Arthur Tozer Russell (20 March 1806 – 18 November 1874) was an English clergyman and hymnwriter.

==Life==
The elder son of Thomas Russell, he was born at Northampton on 20 March 1806. He received his early education at St. Saviour's School, Southwark, and Merchant Taylors' School, London. Having read some of the writings of Thomas Belsham, he wished to qualify for the Unitarian ministry. Belsham got him support at Hackney College, with a view to his entrance as a divinity student at Manchester College, York. His exhibition was temporarily withdrawn; but he entered Manchester College, on the Hackney foundation, in September 1822, under the name of Cloutt (his father's alternative surname), among his fellow-entrants being Robert Brook Aspland and James Martineau. At the annual examination, 30 July 1824, he delivered a Latin oration, under the name of Russell. He then left York, without finishing his course. John Kenrick, his classics tutor at Manchester College, York, wrote (1 June 1824) that Russell had made the acquaintance of Francis Wrangham, archdeacon of Cleveland, and had decided to study for orders.

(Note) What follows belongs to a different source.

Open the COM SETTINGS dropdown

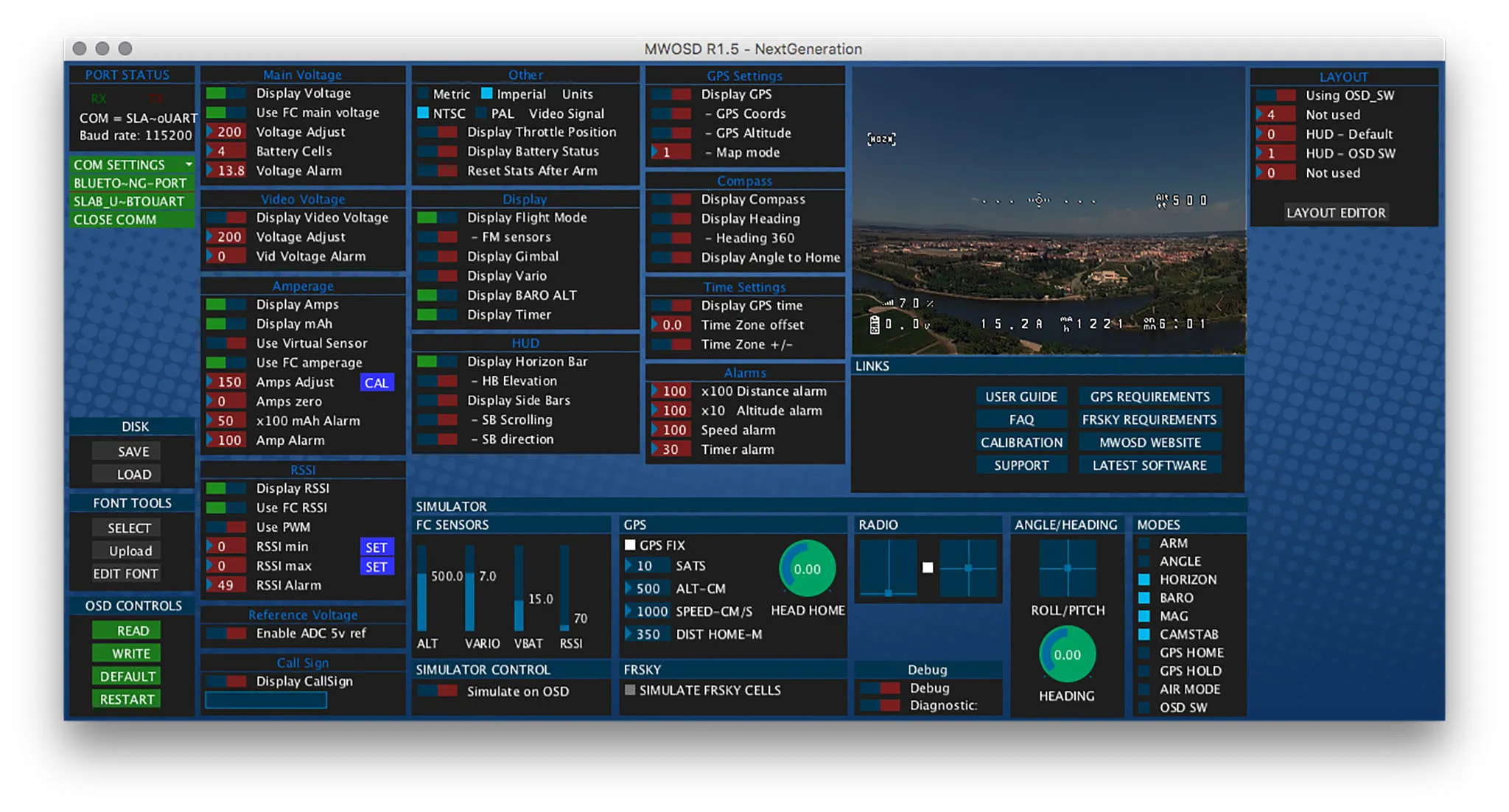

In 1825 Russell entered as a sizar at St John's College, Cambridge, and took the Hulsean prize in his freshman year. After becoming a scholar of St. John's (1827), he was ordained deacon (1827) by John Kaye, bishop of Lincoln, and licensed to the curacy of Great Gransden, Huntingdonshire. In 1830 he was ordained priest, became vicar of Caxton, Cambridgeshire, and graduated LL.B. In 1852 he became vicar of Whaddon, Cambridgeshire, exchanging this benefice in 1863 for the vicarage of St. Thomas, Toxteth Park, Liverpool.

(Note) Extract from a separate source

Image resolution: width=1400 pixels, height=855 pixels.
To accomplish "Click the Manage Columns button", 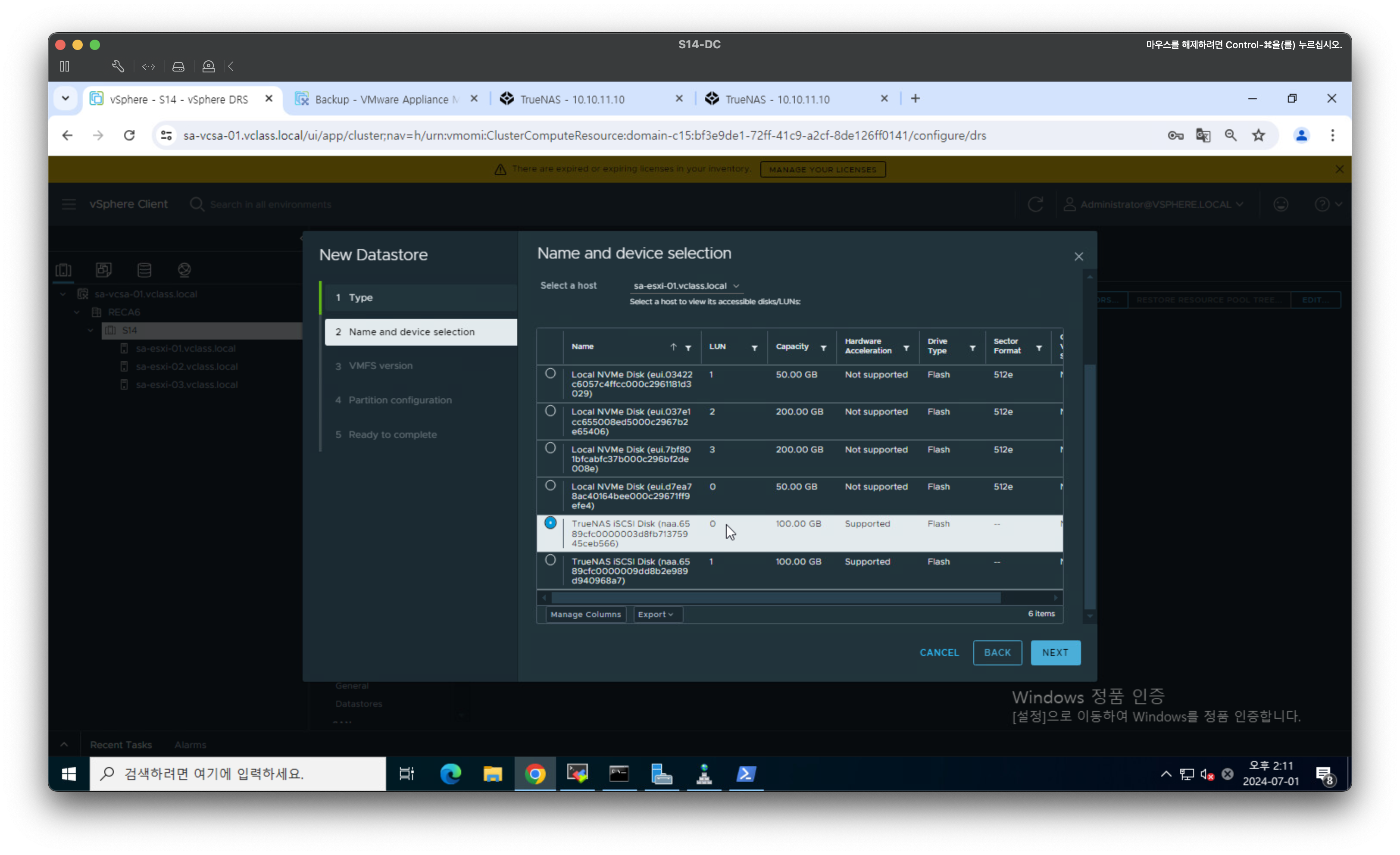I will [x=585, y=614].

In 1868 Russell became vicar of Wrockwardine Wood, Shropshire. His last preferment was to the rectory of Southwick, Sussex, in 1874; but his health was poor. He died at Southwick on 18 November 1874.

==Works==
Russell's career as a hymn-writer began early, his first hymns being included in the third edition of his father's Collection. Hymns by him, original and translated, are in The Christian Life, 1847, and in Psalms and Hymns, 1851. Twenty-one appeared in The Choral Hymn-book, 1861, edited by the Rev. Peter Maurice, D.D. Of his original hymns four are included in Lord Selborne's Book of Praise, 1862, and around fifty appeared in other collections. He is known for the addition in 1851 of a sixth verse, designed to improve its theology, to the well-known hymn, Nearer my God, to Thee (1841), by Sarah Fuller Adams. He published also Hymn Tunes, Original and Selected, in 1843. In all he produced about one hundred and forty original and one hundred and thirty translated hymns.

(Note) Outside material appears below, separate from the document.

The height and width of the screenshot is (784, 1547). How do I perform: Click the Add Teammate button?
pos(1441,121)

His theological publications, in addition to his Hulsean prize essay on The Law … a Schoolmaster, Cambridge, 1826, and a sermon on the Real Presence, Cambridge, 1857, are:

- Sermons on … Festivals … of the Church, Cambridge, 1830.
- Remarks upon … Keble's Visitation Sermon, Cambridge, 1837.
- Apology … translated from the … Latin of Bishop Jewell, &c. (with notes), 1834 (Crockford); 1839; Oxford, 1840.
- A Manual of Daily Prayer, 1841.
- Advent and other Sermons, [1855]
- A Letter to the Bishop of Oxford upon "Essays and Reviews", 1862, (in reply to an article in Edinburgh Review, April, 1861, by Dean Stanley).
- Memorials of … Thomas Fuller, 1844.
- Memoirs of … Lancelot Andrewes, 1863.

Among his contributions to reviews was a series of critical articles on the Greek Testament in the British and Foreign Evangelical Review, 1862–3. He was one of the editors of a new edition of Slatter's Old Oxford University Guide [1861?]. Among his manuscripts was an unpublished History of the Bishops of England and Wales.